HunterTrace currently has two analysis layers:

  • huntertrace.core.pipeline.CompletePipeline handles single-message and batch email analysis, including header parsing, authentication checks, enrichment, threat analysis, real-IP extraction, and stage-rich reporting.
  • huntertrace.core.orchestrator.HunterTraceV3 adds campaign correlation, actor profiling, graph building, Bayesian actor attribution, and MITRE ATT&CK output across multiple emails or previously saved JSON reports.

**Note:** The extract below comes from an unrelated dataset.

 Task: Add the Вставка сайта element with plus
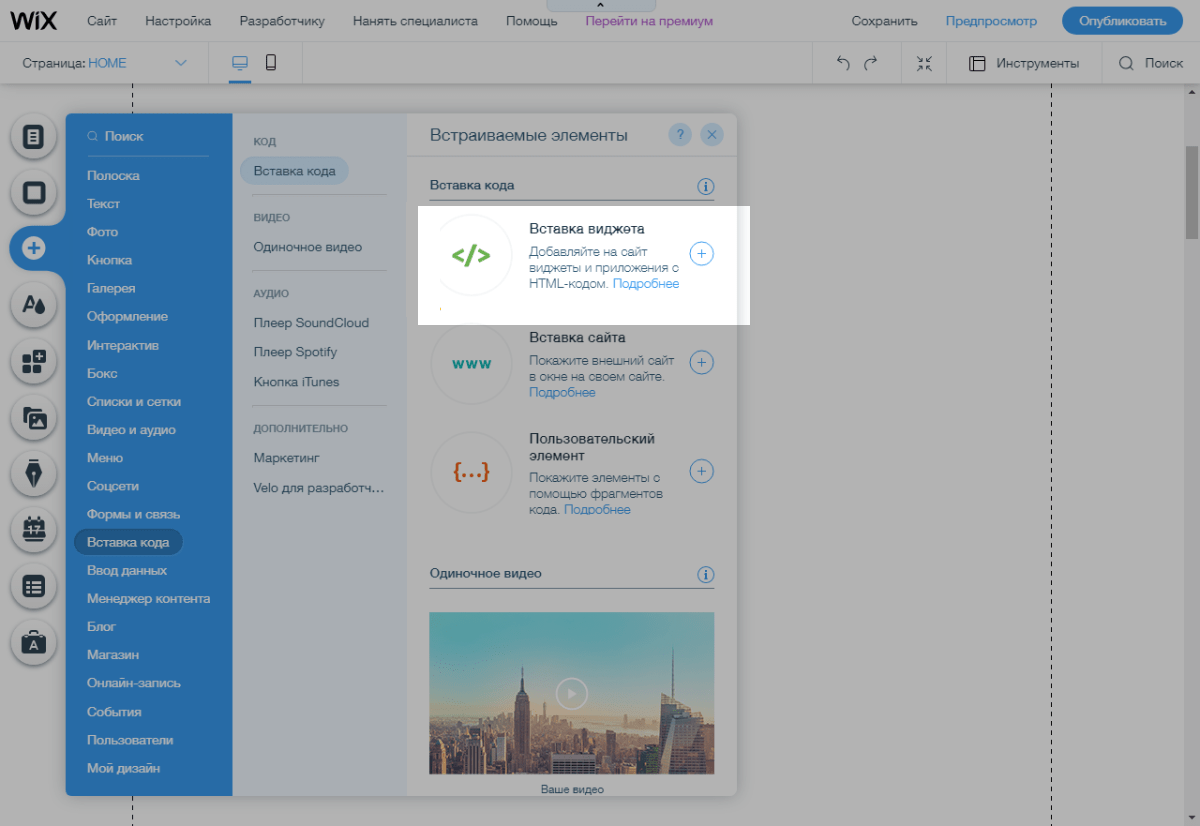702,362
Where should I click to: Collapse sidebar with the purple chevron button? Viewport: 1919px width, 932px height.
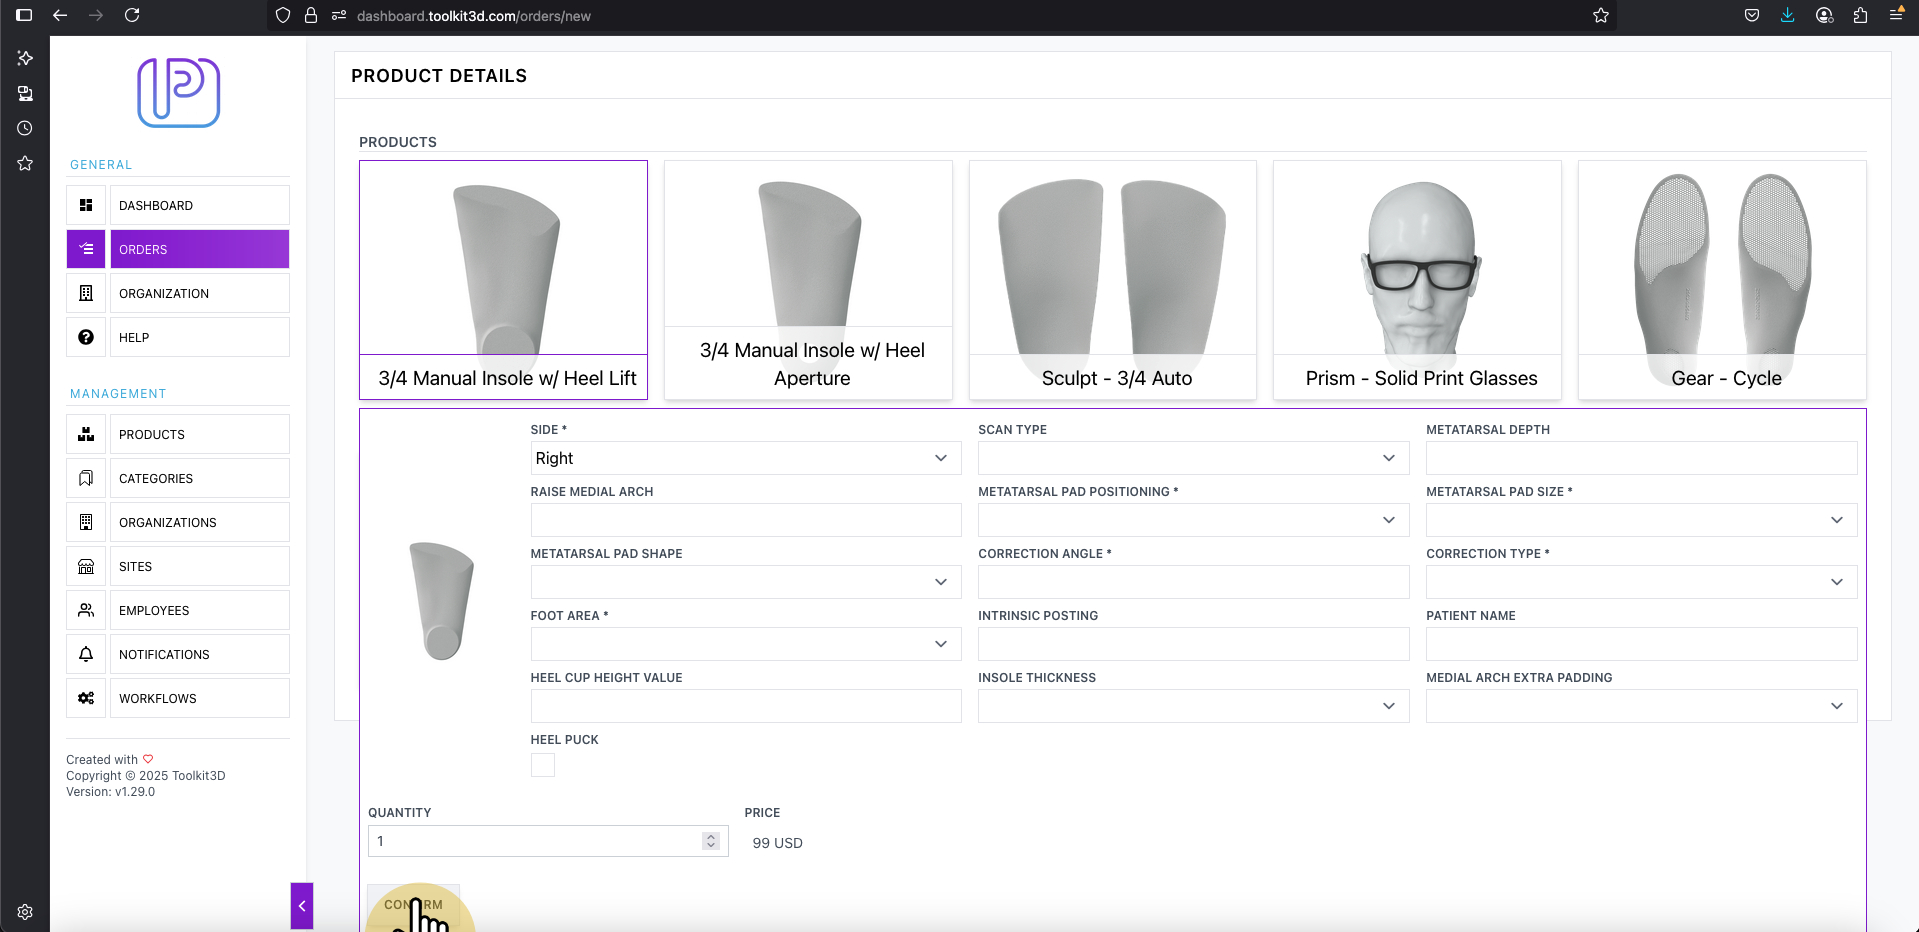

The current single-email pipeline diagram is preserved below:

Single Email Pipeline Diagram

HunterTrace Single Email Architecture

Source: assets/design/huntertrace-single-email-container.svg

How It Works (Step-by-Step)

  1. Parse the email HunterTrace reads the raw .eml, extracts core headers, and rebuilds the Received chain in chronological order.

  2. Reconstruct hops Each hop is parsed for IPs, hostnames, protocol, timestamps, and transport clues such as TLS markers.

  3. Validate authentication The pipeline evaluates SPF, DKIM, DMARC, and ARC to determine whether sender claims and forwarding context are trustworthy.

  4. Extract signals Routing, timing, authentication, and message metadata are converted into normalized signals for downstream analysis.

  5. Assign provenance Each signal is labeled by origin, such as sender-controlled, relay-generated, recipient-generated, or cryptographic.

  6. Run semantic validation The system checks for malformed values, suspicious timezone artifacts, missing authentication, excessive hops, and inconsistent chain structure.

  7. Classify and enrich infrastructure IPs are classified and enriched with ownership, hosting, ASN, and geolocation data where available.

  8. Correlate evidence Correlation logic looks for anonymization patterns, contradictions, relay inconsistencies, and supporting agreement across signal groups.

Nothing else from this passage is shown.